Monday, April 14, 2008

Great: Conversation on Compassion

Compassion - Everyone has it, but it's easy to get caught up in day-to-day and forget how important it is to exercise compassion in every action we take. When compassion is exercised it tends to spread and grow and a ripple is set in motion - it's so cool. Everything improves - attitudes, productivity, relationships, confidence, etc.

How about compassion in the workplace? That was the discussion for the Seeds of Compassion luncheon and panel discussion I attended on Monday. The Dalai Lama was the honored guest and it was amazing how simple he made it all seem - but he was right! Do good in business, and business will grow. There were other very amazing speakers as well - executives from Starbucks, Costco, and a professor from Bentley College - they all shared the same philosophy (with concrete examples) that said, if the company does right by it's people, it's customers, it's community - the company will be great often outrivaling it's competition (more on competition and compassion later).

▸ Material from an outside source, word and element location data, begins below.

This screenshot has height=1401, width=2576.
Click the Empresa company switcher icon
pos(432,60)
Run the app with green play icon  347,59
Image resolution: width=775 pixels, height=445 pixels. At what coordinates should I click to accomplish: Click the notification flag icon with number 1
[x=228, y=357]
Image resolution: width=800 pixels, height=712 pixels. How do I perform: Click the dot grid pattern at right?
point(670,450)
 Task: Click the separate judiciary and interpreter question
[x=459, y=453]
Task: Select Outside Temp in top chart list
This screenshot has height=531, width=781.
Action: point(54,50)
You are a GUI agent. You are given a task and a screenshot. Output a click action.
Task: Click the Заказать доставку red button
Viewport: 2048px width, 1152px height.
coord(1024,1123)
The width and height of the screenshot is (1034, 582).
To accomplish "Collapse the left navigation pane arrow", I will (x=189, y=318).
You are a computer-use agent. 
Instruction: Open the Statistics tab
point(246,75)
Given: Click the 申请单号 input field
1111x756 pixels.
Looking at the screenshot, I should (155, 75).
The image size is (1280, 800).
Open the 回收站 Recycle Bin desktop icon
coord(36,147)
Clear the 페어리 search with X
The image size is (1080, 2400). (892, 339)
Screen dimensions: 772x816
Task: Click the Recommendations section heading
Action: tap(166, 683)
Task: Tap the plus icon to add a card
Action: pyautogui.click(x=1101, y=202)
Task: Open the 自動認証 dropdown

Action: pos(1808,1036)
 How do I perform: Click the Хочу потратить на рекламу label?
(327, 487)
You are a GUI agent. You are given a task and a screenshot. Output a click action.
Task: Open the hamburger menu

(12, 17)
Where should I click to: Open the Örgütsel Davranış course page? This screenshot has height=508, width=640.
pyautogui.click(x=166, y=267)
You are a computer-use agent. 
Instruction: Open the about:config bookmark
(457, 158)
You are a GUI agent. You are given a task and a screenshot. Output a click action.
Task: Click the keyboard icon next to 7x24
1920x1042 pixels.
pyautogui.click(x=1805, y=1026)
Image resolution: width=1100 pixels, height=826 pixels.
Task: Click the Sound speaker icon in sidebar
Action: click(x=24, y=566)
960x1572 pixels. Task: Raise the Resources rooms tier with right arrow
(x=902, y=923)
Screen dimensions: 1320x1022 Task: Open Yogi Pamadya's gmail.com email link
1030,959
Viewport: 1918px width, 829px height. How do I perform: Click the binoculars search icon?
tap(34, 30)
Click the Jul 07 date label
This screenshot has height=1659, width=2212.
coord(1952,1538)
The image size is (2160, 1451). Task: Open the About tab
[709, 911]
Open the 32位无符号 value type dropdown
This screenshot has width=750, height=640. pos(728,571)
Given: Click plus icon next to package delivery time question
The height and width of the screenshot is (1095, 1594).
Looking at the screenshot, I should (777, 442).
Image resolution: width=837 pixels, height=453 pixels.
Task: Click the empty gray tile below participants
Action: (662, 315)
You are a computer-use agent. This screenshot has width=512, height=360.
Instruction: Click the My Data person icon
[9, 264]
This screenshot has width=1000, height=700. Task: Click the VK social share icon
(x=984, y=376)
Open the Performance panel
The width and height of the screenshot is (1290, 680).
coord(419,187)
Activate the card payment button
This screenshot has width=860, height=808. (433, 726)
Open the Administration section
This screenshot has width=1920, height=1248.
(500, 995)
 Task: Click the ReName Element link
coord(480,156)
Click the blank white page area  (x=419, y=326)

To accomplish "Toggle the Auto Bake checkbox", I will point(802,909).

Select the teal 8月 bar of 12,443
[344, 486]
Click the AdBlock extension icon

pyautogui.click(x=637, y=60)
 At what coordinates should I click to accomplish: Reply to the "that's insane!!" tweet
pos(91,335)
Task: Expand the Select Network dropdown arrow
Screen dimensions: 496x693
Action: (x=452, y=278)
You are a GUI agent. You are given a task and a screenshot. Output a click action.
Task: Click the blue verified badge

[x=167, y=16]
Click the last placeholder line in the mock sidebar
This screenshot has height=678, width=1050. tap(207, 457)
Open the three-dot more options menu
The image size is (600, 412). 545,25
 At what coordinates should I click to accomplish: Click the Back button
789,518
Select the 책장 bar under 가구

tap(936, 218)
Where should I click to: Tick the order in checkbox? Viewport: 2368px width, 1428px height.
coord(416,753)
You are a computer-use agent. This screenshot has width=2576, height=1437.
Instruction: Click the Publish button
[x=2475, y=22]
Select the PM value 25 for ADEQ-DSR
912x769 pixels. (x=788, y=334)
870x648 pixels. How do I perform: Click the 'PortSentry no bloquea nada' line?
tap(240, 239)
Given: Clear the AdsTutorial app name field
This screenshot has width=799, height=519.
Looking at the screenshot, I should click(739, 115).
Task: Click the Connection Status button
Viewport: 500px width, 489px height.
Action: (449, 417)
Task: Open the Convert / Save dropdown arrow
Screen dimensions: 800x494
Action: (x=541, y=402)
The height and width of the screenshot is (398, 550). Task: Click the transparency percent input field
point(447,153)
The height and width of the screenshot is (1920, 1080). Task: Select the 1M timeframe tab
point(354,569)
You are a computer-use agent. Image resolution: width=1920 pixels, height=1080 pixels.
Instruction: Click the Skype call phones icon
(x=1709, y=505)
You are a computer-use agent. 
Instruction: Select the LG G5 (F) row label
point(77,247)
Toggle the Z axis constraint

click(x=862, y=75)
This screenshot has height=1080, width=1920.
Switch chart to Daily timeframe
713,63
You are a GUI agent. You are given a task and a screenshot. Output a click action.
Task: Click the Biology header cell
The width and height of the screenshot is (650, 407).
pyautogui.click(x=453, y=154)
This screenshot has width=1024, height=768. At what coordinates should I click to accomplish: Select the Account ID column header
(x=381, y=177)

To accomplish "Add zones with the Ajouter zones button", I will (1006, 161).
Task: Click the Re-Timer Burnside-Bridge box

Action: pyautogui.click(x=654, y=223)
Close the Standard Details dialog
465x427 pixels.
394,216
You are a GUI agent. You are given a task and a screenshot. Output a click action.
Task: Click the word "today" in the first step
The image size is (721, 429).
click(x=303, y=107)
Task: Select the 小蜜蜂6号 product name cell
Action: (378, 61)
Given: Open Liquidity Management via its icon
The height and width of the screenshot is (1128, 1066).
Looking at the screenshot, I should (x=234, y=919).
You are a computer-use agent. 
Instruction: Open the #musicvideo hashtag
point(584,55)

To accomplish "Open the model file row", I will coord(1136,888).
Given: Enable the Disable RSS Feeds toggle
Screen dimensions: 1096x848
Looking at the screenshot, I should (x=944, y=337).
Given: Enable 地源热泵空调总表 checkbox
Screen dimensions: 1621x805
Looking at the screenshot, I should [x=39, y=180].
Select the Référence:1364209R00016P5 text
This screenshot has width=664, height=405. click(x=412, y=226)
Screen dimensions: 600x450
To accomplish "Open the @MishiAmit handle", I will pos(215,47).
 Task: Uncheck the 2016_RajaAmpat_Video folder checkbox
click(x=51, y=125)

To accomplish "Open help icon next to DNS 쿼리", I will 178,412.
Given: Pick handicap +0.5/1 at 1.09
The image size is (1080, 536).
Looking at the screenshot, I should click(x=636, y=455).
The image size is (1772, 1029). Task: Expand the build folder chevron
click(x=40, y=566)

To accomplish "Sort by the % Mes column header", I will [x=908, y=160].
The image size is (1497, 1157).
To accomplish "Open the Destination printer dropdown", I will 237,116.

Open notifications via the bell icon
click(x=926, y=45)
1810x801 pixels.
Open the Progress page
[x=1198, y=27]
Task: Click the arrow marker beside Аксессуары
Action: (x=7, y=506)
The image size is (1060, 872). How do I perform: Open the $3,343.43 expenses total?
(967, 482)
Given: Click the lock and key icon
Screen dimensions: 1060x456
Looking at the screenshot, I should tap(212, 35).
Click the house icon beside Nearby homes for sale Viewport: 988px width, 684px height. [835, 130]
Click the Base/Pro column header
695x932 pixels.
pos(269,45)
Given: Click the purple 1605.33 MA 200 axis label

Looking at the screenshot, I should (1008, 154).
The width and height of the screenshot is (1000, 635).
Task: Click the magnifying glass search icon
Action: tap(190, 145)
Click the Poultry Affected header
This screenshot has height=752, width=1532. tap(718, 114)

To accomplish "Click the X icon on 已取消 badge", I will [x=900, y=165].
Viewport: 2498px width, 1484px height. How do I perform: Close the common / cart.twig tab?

It's so true. When I think about examples of companies I interact with in my own life - the ones that try to improve by cutting costs, raising prices without added benefits, etc suffer and eventually lose my business. The ones that have great employees who love their jobs and actually care, the ones that respect their relationship with me and do not abuse it by overburdening my mailbox with junk or gouging my checkbook every chance they get...those are companies that do well, have done well and will continue to do well. If everyone would just learn that corporate does not need to be anti-compassion the world would really be a better place!

2 comments:

Thomas said...

An interesting idea for a blog. I will keep reading.

arobar said...

Thomas, thanks for reading and commenting. I'm always caught off guard when someone comments as I haven't been feeling my content is very compelling - I'm thrilled to hear about your interest in this post and in honor of you will write that follow-up post I mentioned:) Thanks for the inspiration!